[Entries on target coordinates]

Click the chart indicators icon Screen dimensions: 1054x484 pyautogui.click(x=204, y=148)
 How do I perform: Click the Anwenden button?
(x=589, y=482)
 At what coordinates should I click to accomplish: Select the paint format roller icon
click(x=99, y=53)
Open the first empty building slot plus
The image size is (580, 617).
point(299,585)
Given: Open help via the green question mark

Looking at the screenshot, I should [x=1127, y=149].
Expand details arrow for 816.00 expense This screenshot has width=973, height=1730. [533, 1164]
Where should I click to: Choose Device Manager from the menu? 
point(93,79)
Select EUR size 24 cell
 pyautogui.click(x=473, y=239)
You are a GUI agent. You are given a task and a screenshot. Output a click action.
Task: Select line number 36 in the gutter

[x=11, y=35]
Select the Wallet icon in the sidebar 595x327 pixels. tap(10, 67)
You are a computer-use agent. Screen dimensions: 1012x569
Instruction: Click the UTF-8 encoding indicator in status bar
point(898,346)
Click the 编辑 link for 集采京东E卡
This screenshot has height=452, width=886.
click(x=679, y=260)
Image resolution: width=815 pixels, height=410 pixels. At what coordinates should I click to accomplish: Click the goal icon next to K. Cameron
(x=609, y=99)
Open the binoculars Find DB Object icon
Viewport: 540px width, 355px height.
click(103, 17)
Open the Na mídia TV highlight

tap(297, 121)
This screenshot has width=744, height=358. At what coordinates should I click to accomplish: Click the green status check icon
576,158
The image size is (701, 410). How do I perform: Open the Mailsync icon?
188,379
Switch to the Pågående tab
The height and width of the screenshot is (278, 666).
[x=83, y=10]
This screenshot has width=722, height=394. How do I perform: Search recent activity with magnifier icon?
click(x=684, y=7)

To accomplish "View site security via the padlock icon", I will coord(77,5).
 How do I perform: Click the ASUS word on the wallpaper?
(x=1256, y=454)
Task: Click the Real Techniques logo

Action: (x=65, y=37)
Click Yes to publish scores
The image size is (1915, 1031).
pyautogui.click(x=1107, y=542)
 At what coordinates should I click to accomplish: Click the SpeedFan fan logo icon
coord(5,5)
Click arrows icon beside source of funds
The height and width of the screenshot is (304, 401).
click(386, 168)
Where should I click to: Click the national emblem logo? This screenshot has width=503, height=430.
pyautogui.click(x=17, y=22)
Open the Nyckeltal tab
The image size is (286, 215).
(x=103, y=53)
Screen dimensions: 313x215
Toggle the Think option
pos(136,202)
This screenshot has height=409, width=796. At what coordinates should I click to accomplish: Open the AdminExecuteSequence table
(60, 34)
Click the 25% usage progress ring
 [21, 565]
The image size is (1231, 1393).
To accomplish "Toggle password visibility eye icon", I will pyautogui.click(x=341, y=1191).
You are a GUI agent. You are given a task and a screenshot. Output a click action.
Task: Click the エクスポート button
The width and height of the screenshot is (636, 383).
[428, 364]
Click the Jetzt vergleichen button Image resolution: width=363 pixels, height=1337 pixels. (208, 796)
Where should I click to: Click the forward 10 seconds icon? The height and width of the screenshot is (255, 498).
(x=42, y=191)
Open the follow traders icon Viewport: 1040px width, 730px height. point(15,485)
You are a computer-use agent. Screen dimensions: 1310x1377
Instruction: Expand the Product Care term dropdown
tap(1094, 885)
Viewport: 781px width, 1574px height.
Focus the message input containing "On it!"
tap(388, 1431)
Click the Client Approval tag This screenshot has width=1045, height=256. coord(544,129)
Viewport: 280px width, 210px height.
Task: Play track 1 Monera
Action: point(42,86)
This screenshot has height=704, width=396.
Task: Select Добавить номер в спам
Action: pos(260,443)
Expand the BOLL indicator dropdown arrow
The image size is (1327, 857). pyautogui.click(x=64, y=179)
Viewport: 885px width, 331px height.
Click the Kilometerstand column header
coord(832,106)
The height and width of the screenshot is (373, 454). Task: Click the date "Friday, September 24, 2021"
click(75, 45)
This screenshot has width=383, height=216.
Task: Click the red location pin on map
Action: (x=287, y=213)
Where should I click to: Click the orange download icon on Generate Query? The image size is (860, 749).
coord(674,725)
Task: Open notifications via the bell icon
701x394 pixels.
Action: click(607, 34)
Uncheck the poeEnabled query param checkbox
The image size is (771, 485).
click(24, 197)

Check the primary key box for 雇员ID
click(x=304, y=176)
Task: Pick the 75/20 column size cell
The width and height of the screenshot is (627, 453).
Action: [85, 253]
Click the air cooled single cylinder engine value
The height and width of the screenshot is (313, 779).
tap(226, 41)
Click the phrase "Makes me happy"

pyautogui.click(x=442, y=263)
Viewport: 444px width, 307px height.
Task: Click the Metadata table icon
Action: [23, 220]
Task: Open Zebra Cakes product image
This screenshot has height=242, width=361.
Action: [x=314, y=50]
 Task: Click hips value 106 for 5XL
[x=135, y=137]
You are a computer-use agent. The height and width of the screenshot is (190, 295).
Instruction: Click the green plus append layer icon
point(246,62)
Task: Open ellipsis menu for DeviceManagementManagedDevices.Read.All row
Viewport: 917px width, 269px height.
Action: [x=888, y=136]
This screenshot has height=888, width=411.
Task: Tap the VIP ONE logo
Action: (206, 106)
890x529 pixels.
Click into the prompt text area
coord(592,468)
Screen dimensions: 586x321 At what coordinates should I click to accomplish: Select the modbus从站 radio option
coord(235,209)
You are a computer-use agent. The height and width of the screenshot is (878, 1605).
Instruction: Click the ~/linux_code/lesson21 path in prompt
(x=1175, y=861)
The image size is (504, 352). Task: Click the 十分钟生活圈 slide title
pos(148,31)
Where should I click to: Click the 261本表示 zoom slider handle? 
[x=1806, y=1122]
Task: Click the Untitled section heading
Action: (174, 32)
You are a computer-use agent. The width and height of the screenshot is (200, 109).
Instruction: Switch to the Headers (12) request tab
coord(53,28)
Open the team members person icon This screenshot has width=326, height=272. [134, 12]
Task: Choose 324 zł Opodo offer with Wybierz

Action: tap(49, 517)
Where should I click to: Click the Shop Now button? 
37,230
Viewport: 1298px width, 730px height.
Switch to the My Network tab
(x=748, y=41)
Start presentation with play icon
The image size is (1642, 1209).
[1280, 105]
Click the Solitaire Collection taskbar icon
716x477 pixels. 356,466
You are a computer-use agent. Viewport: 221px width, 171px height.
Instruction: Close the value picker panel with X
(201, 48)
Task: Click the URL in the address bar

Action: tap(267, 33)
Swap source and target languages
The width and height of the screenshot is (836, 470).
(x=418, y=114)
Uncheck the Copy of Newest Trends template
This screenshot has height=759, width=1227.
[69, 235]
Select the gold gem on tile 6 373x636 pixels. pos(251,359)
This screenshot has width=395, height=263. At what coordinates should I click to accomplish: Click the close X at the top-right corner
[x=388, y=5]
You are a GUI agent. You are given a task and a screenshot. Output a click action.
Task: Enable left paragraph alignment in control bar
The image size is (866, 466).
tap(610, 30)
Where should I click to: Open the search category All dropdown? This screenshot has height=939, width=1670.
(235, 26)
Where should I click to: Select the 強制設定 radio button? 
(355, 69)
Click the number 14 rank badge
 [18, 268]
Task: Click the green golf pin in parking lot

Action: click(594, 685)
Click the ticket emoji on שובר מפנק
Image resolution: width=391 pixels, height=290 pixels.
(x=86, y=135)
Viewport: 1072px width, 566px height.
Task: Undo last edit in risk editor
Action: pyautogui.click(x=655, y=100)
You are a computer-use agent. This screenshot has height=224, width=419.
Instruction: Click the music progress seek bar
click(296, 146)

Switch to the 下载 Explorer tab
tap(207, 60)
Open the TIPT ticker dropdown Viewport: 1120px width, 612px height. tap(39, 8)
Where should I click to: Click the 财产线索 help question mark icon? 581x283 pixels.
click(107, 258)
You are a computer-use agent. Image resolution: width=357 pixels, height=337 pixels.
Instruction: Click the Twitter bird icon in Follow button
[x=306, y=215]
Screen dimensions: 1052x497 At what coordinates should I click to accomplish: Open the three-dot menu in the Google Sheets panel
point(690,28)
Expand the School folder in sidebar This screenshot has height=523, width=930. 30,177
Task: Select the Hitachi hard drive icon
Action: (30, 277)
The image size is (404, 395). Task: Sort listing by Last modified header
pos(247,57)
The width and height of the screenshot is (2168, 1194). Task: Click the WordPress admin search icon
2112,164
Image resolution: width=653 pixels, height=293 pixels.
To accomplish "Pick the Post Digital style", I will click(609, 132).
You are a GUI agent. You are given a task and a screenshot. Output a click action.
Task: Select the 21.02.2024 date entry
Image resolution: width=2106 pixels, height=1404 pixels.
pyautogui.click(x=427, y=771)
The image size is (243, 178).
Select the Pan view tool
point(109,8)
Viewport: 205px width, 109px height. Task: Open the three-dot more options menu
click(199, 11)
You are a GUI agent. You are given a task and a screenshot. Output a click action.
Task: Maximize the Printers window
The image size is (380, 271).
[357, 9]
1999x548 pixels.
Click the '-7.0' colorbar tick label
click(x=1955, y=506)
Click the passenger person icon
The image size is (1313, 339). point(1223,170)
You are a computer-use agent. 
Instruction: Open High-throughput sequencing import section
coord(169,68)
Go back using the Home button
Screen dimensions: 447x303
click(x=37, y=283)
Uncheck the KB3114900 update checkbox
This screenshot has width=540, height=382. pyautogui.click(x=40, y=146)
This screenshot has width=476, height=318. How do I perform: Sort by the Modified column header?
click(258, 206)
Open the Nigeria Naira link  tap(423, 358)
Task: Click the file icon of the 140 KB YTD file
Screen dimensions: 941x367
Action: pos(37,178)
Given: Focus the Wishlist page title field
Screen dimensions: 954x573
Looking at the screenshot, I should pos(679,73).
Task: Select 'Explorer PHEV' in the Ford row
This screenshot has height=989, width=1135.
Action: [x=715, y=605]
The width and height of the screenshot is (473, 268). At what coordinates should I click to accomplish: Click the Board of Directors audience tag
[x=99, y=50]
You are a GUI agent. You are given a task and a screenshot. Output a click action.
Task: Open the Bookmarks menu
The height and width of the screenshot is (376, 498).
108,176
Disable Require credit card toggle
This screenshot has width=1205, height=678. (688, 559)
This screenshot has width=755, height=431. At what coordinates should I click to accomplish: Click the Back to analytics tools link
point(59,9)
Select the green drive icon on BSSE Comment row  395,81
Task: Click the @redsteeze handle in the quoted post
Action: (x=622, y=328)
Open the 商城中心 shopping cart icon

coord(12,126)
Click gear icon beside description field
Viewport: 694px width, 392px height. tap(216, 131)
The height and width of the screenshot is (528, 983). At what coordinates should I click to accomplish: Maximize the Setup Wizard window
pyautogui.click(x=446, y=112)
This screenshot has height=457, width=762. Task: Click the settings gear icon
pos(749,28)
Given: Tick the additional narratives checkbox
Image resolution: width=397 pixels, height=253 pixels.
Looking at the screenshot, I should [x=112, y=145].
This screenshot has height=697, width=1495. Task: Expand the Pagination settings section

» **Exercise task**
Could you reproduce the data from the line with "Task: Click hips value 106 for 5XL" to the line with "716x477 pixels. 356,466", renaming "Instruction" to "Goal" and leaving everything else unchanged?

» **Result**
 Task: Click hips value 106 for 5XL
[x=135, y=137]
You are a computer-use agent. The height and width of the screenshot is (190, 295).
Goal: Click the green plus append layer icon
point(246,62)
Task: Open ellipsis menu for DeviceManagementManagedDevices.Read.All row
Viewport: 917px width, 269px height.
Action: [x=888, y=136]
This screenshot has height=888, width=411.
Task: Tap the VIP ONE logo
Action: (206, 106)
890x529 pixels.
Click into the prompt text area
coord(592,468)
Screen dimensions: 586x321 At what coordinates should I click to accomplish: Select the modbus从站 radio option
coord(235,209)
You are a computer-use agent. The height and width of the screenshot is (878, 1605).
Goal: Click the ~/linux_code/lesson21 path in prompt
(x=1175, y=861)
The image size is (504, 352). Task: Click the 十分钟生活圈 slide title
pos(148,31)
Where should I click to: Click the 261本表示 zoom slider handle? 
[x=1806, y=1122]
Task: Click the Untitled section heading
Action: (174, 32)
You are a computer-use agent. The width and height of the screenshot is (200, 109).
Goal: Switch to the Headers (12) request tab
coord(53,28)
Open the team members person icon This screenshot has width=326, height=272. [134, 12]
Task: Choose 324 zł Opodo offer with Wybierz

Action: tap(49, 517)
Where should I click to: Click the Shop Now button? 
37,230
Viewport: 1298px width, 730px height.
Switch to the My Network tab
(x=748, y=41)
Start presentation with play icon
The image size is (1642, 1209).
[1280, 105]
Click the Solitaire Collection taskbar icon
716x477 pixels. 356,466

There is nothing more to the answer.